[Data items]
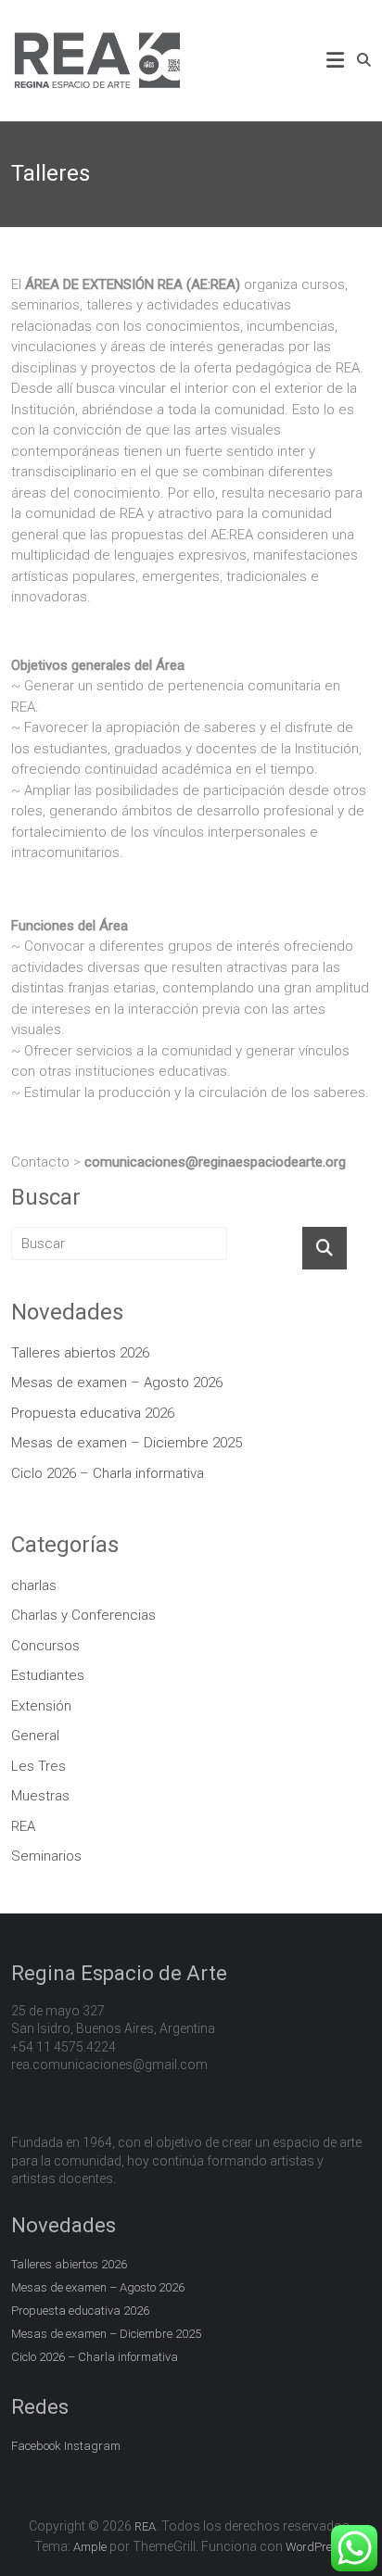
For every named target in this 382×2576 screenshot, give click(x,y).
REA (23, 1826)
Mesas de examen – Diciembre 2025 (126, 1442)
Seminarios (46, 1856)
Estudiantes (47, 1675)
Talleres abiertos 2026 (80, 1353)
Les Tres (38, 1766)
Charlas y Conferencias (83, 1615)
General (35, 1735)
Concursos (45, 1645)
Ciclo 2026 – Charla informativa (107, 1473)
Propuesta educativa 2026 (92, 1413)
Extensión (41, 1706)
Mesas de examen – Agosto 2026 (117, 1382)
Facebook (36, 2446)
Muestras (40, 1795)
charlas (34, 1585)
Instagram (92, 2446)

* * *

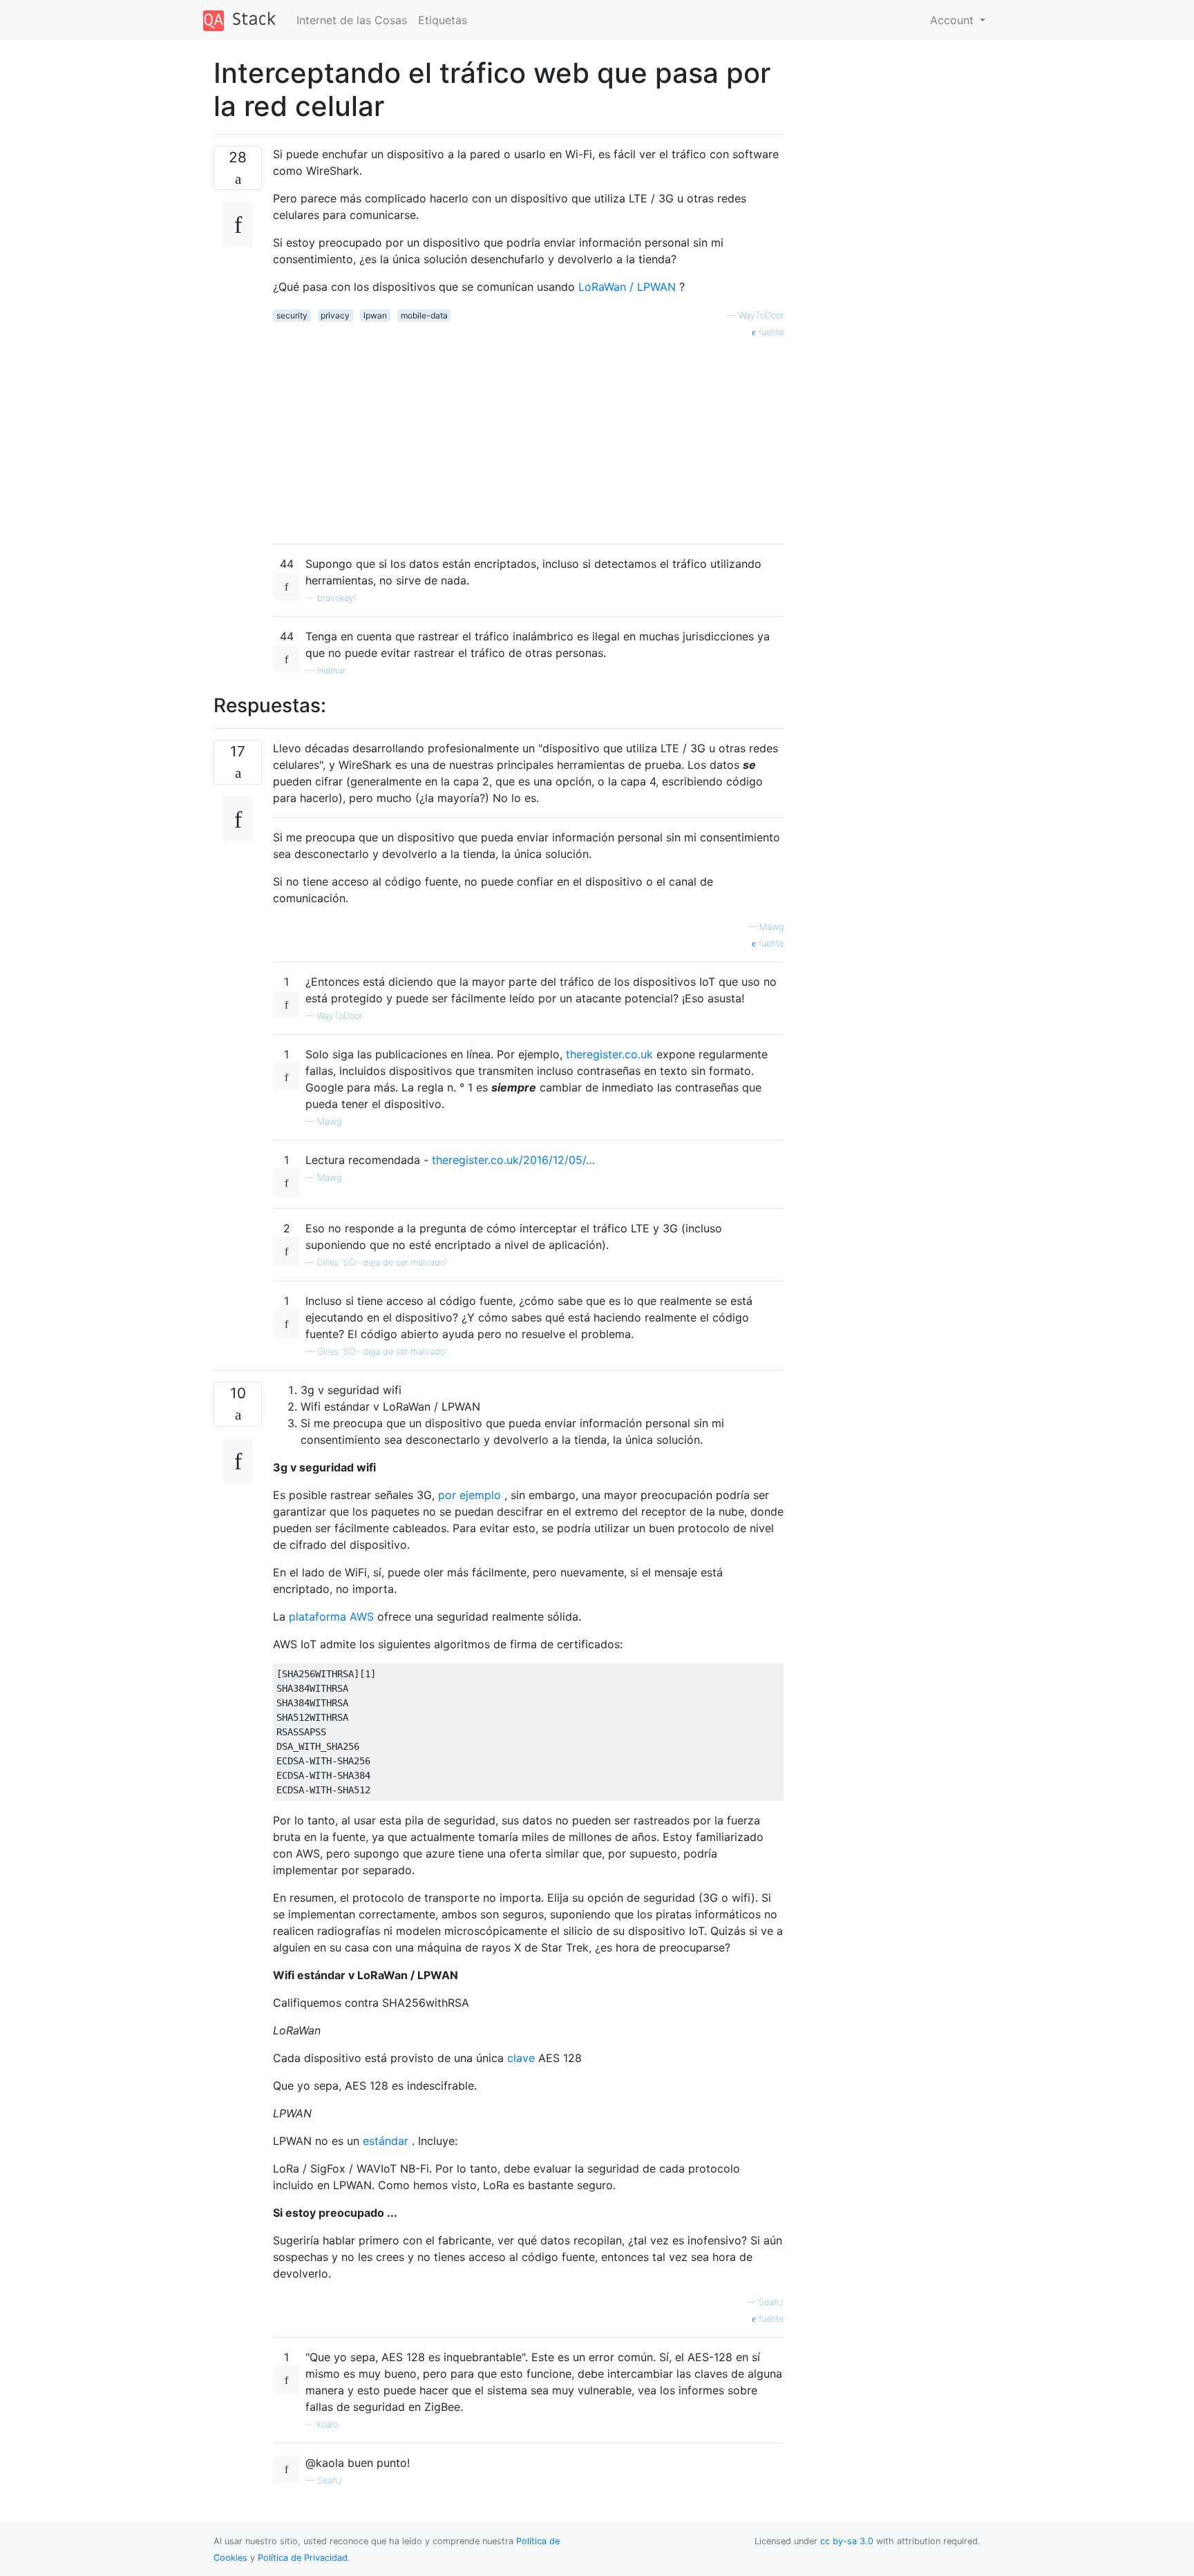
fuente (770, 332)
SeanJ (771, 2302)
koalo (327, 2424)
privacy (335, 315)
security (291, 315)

• WORK ITEM
All lines above from the one holding "For every named" to the one holding "Instagram (92, 2446)", inclusive, are to be copied exactly; no other line is wanted.

• RESPONSE TO THIS EXERCISE
For every named target in this 382×2576 screenshot, give click(x,y).
REA (23, 1826)
Mesas de examen – Diciembre 2025 (126, 1442)
Seminarios (46, 1856)
Estudiantes (47, 1675)
Talleres abiertos 2026 (80, 1353)
Les Tres (38, 1766)
Charlas y Conferencias (83, 1615)
General (35, 1735)
Concursos (45, 1645)
Ciclo 2026 – Charla informativa (107, 1473)
Propuesta educativa 2026 (92, 1413)
Extensión (41, 1706)
Mesas de examen – Agosto 2026 (117, 1382)
Facebook (36, 2446)
Muestras (40, 1795)
charlas (34, 1585)
Instagram (92, 2446)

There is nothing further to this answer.